From the time Jack and Ennis began eyeing each other, Ennis could never confront himself in relation to others, to accept himself as loving or loveable, yet Jack awakened something in him. Both in passion and in shows of kindness during their Brokeback summer, Ennis was given the grace to be aware of what he lacked “in the world.” But he also lacked the power to seek meaningful connections, an I-thou relationship that might lead to a I-Thou relationship. In a transformative experience, grace does not always have its effect at once; it comes to fruition over time and in periods of staring at the abyss and at the mountain, wandering alone and groping for companionship. This Ennis did until his moment came for grace to find assent and come to him in power. At the Twists’, a place light, clean, but hardly a home, with its other-worldly, churchy feel, Ennis was one step removed from the mountain and one away from the world. Here was enshrined a relic, a testament to the reality of what happened on Brokeback. He took the blood offering and was changed.
As Ennis carries the shirts into the kitchen, the mother nods to him and wraps them for him. He leaves with them instead of ashes, but there is power in the blood, Ennis’s own blood that has been valued by Jack’s devotion. It is able to break the chains and let Ennis free himself.

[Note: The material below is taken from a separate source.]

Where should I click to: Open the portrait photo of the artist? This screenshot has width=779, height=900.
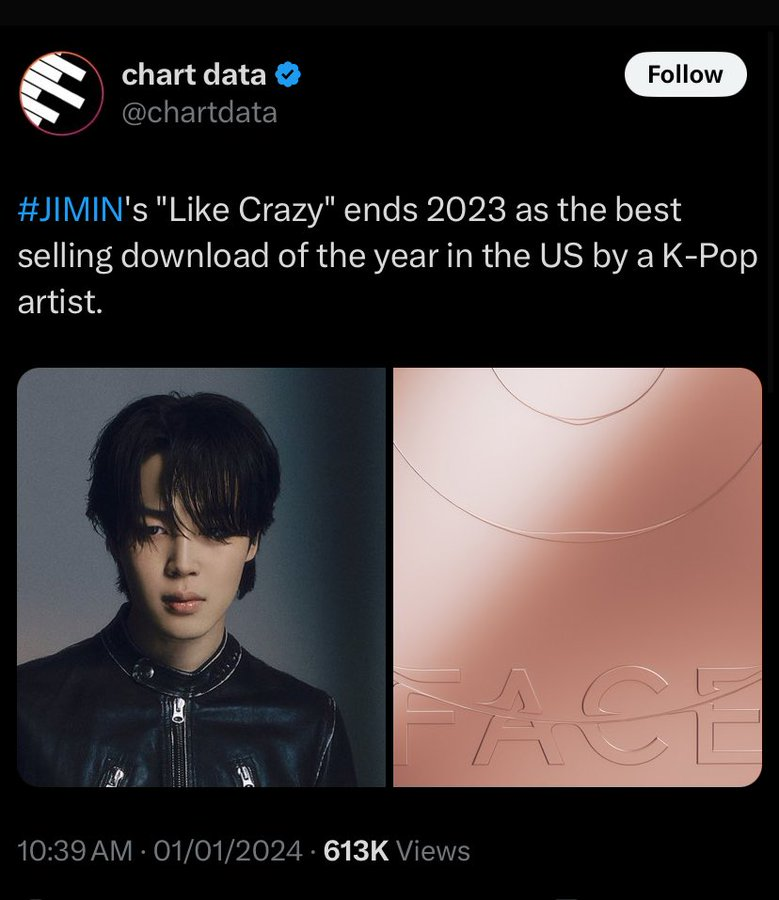[x=201, y=577]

When Ennis returns to the world, his daughter, Alma Junior, comes to him and asks him to come to her wedding. He had never really been able to relate to her, awkward even in talking to her as a child. In her teens, she had asked to live with him, offering him a chance for human relationship, loving companionship. Unable to accept the gift of another, he could only say that he “wasn’t set up for that.” And within himself, he wasn’t.
At first, Ennis demurs at attending the church wedding, and then there is one of those movements of character where you know something new has been done, for he pours wine and agrees to celebrate with her. When she leaves his sparse home, she forgets her sweater, which her father gently folds, sniffs, and puts away. It is the first time Ennis is calm and graceful with anyone except Jack. In the closet hang the shirts, his now enclosing Jack’s, which he touches tenderly, with a smile. This natural action rises to the order of supernatural transcendence as “the implicit act of faith and love” that accepts the divine self-offering in the ordinary and extraordinary pieces of one’s life (Haight 128). It opens Ennis Del Mar to receive the wedding feast offered by Alma as real food to satisfy his hunger; it lets him access the maker that can make of him a happy man.
The maker is at once other and intrinsic to Ennis, just as the possibility was both his and offered to him. The supernatural existential began to be apprehended in a moment of power, when Ennis freely decided and acted to own the mountain top experience and the experience of his own identity, even if they stayed in his closet. It was, after all, his closet and the door was open, at least to Ennis himself.